Requirements for File Indexing Version 2 for Virtual Machines

VSA Proxy

File indexing is processed on virtual machines as follows:

  • A Linux proxy is required to file index a Linux VM.

  • A Linux proxy can file index a Windows VM, if the VM has a basic disk and an NTFS file system.

  • If a Linux proxy attempts to file index a Windows VM that has a dynamic volume, a FAT/FAT-32/ReFS file system, or MS Windows storage spaces configured, the file indexing job will go to Pending state and then re-distributed to a Windows proxy on the next attempt available at the subclient level.

Note

The FREL provides UNIX file system support for ext2, ext3, ext4, XFS, JFS, Btrfs, HFS, and HFS Plus. To enable extended file system recovery for UNIX-based virtual machines, deploy a FREL or convert a Linux MediaAgent to a File Recovery Enabler. For more information, see Converting a Linux MediaAgent to a VMware File Recovery Enabler for Linux.

Hardware Requirements

Media Agent Hardware Requirements

For MediaAgent hardware requirements, see System and Hardware Requirements.

VSA Proxy Hardware Requirements

For hardware requirements for a VSA proxy installed on either a physical or virtual machine, see Hardware Specifications for Virtual Server Agent.

Note

When enabling File Indexing Version 2 for virtual machines, the hardware requirements listed in Hardware Specifications for Virtual Server Agent should be increased by 25 percent.

File Based Recovery Cache Requirements

You must ensure that there is at least 100 GB of free disk space for the file based recovery (FBR) cache directory.

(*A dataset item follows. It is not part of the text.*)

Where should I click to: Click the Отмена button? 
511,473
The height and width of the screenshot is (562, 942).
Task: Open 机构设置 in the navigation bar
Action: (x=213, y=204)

By default, the FBR cache directory is located under the Job Results directory, unless the FBR cache directory location was changed manually or was deployed from an open virtual appliance (OVA) template.

To change the FBR cache directory location, see "Additional Configuration" in Automatic Configuration of a MediaAgent as a Linux File Recovery Enabler (FREL).

Note

Do not set the path for the FBR cache mount point to the root directory or to the Commvault ransomware protection-enabled directory.